If it is feasible I would alternate strips of buckwheat with clover. One row of buckwheat, the next clover, the next row buckwheat and the next clover.

Or you could do half of the field in buckwheat and the other in clover.


----------



## BarbieandKen (Aug 29, 2009)

I would leave in aster and goldenrod for the latest flowering you can get - what a great opportunity for the bees to make late honey for you, but more importantly for themselves! I would save myself time and money and let the field go as is - with aster and goldenrod two very important bee nectar sources, the field is certainly not fallow! I would give a lot of money to have 20 acres here of late blooming perennials with that kind of perfect nectar.


----------



## lupester (Mar 12, 2008)

Does anyone know where to get goldenrod seed at a good price....for lets say a 50# bag. Clover and vetch is pretty inexpensive.


----------



## standman (Mar 14, 2008)

I planted some buckwheat this year for the first time. I was amazed at how quickly it grows and blooms. The bees worked it well. Did not plant enough to get honey, but next year I will. I think you could do staggered plantings on 20 acres and have a constant bloom.


----------



## Michael Bush (Aug 2, 2002)

Goldenrod runs about $150 a pound...


----------



## BeeAware (Mar 24, 2007)

Goldenrod seed are expensive as Mr. Bush stated. Best to collect the seed from Goldenrod plants and distribute them on your land. I collected several pounds this year from land too far away for my bees to use and scattered the seed on my own place. Most land owners will gladly give permission to collect the seed.


----------



## Michael Palmer (Dec 29, 2006)

First, I would till the field and plant Buckwheat. That will kill the grass and weeds, and prepare the soil for the next crop. 
Second, I would plant white Sweet Clover/Vetch and some sort of nurse crop like Rape. The Rape will shade the soil so the clover seedlings won't dry out. The third season will bring on the Sweet Clover and Vetch bloom as they're biennials.

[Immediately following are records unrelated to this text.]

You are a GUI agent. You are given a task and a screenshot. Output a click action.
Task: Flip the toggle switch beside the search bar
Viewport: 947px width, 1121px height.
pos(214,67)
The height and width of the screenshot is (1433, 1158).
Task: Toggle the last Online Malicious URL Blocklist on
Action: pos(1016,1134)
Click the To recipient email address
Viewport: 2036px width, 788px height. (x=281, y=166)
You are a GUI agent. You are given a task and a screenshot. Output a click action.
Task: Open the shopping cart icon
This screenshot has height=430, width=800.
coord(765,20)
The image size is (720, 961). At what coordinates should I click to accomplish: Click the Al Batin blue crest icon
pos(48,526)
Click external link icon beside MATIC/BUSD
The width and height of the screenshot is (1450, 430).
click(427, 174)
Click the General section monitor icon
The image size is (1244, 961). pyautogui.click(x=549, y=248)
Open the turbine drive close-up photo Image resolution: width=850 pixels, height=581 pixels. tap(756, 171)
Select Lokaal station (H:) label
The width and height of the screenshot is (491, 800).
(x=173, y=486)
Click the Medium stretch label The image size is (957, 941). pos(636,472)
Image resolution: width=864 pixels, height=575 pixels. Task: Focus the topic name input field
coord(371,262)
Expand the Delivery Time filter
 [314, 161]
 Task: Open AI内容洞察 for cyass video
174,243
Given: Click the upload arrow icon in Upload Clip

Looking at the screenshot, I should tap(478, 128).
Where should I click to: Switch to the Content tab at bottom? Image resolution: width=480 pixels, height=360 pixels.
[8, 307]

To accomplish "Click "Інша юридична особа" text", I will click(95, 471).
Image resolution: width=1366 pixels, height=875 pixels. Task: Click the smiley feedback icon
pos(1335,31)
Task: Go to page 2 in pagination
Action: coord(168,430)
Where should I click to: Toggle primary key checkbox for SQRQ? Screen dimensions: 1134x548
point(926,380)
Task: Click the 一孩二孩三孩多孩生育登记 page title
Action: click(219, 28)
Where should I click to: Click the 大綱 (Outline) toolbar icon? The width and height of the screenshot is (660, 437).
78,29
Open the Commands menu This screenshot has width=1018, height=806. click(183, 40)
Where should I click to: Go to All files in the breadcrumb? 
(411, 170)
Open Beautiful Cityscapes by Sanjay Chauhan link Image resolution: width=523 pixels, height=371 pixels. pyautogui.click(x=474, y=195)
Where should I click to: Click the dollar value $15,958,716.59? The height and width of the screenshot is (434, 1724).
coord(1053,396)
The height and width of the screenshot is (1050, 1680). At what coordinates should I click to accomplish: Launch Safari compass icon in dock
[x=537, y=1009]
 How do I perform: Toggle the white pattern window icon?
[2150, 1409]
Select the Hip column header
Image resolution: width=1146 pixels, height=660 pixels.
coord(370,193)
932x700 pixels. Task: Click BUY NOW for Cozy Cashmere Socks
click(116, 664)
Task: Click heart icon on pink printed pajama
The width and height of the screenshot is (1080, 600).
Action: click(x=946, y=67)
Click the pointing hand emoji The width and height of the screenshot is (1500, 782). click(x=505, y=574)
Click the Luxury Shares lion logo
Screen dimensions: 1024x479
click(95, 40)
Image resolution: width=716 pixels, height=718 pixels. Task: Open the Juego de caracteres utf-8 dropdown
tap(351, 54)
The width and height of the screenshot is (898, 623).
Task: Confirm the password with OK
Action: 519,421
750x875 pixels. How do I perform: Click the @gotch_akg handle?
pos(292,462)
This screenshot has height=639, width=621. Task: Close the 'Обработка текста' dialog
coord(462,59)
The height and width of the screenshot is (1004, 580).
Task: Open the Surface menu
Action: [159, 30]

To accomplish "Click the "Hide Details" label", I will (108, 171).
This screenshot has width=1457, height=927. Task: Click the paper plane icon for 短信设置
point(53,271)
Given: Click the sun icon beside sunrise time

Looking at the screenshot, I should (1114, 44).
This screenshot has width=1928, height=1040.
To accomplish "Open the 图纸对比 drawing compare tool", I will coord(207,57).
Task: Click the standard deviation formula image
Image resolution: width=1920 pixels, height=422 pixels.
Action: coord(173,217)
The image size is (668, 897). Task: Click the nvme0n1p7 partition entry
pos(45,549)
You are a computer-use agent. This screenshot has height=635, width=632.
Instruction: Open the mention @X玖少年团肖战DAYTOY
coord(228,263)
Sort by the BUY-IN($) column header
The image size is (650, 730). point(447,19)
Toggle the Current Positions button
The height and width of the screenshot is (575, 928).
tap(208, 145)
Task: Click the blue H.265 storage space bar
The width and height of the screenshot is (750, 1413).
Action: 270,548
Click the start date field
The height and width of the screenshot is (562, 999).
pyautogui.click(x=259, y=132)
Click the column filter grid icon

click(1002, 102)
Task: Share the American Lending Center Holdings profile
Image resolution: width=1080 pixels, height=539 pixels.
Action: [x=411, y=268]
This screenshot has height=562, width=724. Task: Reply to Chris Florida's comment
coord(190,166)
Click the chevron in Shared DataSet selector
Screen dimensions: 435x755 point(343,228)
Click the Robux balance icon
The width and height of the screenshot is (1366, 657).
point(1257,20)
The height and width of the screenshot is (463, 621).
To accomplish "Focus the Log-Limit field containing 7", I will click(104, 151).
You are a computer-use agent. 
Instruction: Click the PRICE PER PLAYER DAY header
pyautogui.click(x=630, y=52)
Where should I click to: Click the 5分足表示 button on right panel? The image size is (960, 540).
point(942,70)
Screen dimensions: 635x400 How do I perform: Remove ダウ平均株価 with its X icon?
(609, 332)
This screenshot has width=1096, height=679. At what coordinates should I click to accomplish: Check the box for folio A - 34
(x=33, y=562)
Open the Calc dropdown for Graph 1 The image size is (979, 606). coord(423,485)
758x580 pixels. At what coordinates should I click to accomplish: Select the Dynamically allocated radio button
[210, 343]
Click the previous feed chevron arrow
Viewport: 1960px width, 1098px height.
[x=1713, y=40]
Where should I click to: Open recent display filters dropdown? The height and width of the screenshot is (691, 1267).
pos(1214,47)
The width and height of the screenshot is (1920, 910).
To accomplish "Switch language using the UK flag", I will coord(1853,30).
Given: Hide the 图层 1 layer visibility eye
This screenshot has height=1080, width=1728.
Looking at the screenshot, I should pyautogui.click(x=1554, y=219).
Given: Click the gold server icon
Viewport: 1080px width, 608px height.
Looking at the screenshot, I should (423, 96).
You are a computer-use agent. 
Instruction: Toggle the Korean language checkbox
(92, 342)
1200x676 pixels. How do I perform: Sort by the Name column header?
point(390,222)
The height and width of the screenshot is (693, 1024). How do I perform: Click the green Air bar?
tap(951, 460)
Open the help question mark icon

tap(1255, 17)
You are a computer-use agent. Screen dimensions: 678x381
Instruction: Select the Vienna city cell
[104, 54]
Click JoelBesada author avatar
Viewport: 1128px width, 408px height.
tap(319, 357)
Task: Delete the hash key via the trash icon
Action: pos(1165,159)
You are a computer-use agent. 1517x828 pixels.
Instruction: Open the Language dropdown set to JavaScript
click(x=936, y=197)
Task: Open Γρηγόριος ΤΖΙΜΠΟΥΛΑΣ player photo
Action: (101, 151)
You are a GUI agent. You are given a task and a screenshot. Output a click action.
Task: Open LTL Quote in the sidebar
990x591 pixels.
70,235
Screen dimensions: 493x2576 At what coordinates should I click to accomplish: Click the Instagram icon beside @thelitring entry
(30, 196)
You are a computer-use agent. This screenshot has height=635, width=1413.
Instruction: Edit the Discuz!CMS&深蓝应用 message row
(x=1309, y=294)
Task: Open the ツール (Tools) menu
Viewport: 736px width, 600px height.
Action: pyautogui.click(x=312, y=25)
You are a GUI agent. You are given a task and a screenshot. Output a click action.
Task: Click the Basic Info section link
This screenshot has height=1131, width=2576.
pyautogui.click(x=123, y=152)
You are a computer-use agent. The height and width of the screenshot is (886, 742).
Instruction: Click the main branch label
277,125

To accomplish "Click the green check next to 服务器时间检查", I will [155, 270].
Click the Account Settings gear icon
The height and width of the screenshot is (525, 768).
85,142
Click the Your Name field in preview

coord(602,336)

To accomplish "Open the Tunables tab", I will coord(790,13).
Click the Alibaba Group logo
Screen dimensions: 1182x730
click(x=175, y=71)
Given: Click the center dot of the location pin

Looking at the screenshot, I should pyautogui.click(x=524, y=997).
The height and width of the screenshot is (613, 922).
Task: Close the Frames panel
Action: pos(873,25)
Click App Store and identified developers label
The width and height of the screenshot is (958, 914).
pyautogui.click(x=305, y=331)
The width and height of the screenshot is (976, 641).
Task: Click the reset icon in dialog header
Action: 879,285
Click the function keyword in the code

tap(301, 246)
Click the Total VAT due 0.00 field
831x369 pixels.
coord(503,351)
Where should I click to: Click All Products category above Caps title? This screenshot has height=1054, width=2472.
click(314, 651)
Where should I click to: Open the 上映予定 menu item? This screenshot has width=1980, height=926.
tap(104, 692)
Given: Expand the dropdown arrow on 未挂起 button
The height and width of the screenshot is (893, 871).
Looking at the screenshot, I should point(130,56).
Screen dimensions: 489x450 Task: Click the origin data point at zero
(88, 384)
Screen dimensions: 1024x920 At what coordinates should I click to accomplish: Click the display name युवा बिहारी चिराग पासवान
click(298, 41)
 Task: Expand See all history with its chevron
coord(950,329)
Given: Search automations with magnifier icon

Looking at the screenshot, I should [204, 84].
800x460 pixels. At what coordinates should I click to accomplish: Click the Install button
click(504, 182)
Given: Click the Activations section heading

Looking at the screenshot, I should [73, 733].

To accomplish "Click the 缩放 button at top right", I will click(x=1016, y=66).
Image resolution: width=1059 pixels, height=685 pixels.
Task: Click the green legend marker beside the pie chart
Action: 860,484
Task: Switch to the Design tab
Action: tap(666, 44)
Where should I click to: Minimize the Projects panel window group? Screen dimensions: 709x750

If you have the proper soil, the Sweet Clover will re-seed itself. That and the Vetch should last several years. In it's heyday, Sweet Clover was the best honey plant in North America.


----------



## Newbee13 (Nov 13, 2008)

I would not plow under the goldenrod or the asters. I would wait until Late January or early February. Broadcast your chosen type of clover, vetch, or other hard seed over the field. The freeze and thaw cycle of late winter and early spring will incorporate the seed into the top of the soil and you will then have a diverse meadow that should produce some type of nectar through the growing season.


----------